Guest post by Amanda Ashley

There are social norms. The ones everyone knows. The things, while you may be curious, you would never ask of a stranger:

How much money do you make?
What do you weigh?
Who did you vote for?

But for those of us who’ve lost children, add a couple more to that list can easily throw us for a loop. Questions that, to the rest of the world, are less than innocuous, pass-the-time conversation starters but o me feel sharply personal.

Do you have kids?

Simply put, yes. I do. I have two. Not so tough.

Then the inevitable follow-up:

How old are they?

Here we go, stranger.

My boy is three months old. Lovely. Perfect. No, I don’t get much sleep and yes, it’s totally worth it.

My girl, my first born, should be 15 months old. She should be walking right about now, attempting first words and phrases. She should be cranky that her tiny infant brother is taking up so much of mom’s time right now.

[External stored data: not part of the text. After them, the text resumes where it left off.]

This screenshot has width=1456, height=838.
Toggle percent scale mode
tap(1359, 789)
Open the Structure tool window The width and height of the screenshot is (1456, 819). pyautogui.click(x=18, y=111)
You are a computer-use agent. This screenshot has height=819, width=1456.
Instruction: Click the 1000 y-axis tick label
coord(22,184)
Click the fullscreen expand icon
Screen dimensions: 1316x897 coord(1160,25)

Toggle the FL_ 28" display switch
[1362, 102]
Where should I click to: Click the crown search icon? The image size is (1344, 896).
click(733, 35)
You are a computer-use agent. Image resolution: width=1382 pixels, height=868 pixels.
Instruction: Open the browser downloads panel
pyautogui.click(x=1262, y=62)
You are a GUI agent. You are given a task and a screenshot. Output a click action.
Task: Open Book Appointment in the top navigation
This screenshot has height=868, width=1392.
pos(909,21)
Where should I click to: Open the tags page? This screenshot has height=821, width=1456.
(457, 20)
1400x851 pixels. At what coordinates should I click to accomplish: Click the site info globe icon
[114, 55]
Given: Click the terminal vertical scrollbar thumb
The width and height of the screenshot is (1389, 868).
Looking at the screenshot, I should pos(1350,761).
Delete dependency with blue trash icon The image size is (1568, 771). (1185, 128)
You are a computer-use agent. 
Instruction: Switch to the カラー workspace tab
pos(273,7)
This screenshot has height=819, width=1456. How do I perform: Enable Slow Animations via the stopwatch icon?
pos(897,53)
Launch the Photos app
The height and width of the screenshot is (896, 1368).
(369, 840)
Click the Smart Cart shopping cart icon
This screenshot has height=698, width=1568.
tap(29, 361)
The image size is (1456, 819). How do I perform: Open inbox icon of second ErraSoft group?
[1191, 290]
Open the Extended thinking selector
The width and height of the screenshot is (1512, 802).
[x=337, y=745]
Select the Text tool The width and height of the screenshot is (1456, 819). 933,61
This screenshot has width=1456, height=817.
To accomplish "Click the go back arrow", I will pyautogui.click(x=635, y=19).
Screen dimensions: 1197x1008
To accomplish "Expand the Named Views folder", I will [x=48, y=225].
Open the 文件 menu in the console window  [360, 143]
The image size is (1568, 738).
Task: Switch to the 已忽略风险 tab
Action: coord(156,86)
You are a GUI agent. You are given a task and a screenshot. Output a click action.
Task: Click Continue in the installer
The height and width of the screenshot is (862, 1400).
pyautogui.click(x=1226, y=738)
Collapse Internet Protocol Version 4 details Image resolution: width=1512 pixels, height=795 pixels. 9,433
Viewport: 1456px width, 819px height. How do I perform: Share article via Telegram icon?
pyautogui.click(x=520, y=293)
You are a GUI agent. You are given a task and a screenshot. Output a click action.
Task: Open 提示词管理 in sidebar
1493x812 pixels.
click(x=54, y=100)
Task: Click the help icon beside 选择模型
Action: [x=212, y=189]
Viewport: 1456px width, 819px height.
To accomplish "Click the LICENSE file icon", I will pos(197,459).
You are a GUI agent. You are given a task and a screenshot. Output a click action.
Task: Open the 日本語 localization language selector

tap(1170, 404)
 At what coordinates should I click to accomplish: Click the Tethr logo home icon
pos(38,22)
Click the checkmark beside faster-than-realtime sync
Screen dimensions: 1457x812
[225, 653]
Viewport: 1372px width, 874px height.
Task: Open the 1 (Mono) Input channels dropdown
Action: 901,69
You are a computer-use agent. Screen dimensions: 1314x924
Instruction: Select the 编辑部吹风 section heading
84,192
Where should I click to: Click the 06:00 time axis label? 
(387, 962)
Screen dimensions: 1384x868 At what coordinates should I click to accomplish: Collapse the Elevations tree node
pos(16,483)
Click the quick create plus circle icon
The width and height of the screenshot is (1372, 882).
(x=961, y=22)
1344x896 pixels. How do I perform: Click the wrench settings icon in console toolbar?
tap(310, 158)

But she isn’t. She was perfect, too. But she was also very sick and couldn’t stay here with us. We love her and miss her.

There is a split second debate I have in my head when this line of questioning comes up. I don’t enjoy making people uncomfortable and try, when possible to answer questions worded just so, in order to be truthful but avoid laying the heavy whole truth on them.

But, just like any other mom, I love talking about my kids. I love talking about Eleanor. I love just saying her name. Eleanor.

And I made a pledge early on after losing her, that I would never discount her, never leave her out just to make it easier on me or easier on anyone.

A few times I have indulged in the enjoyment of letting someone make the assumption that both my children are here.

“A girl and a boy?!” Said a nail tech, once after asking how many. “So lucky.” I smiled at this fantasy. “Yep!”

“Only one year apart?” Said a cashier, after I told her birth dates instead of ages. “That’s gotta be pretty hard.”

But the semantics strategy has begun to feel really dishonest. I don’t like doing it anymore.

So fair warning, people. You’re gonna get the truth. All you have to do is ask.

Now, who wants to discuss something easy? maybe religion? Or federal health care plans?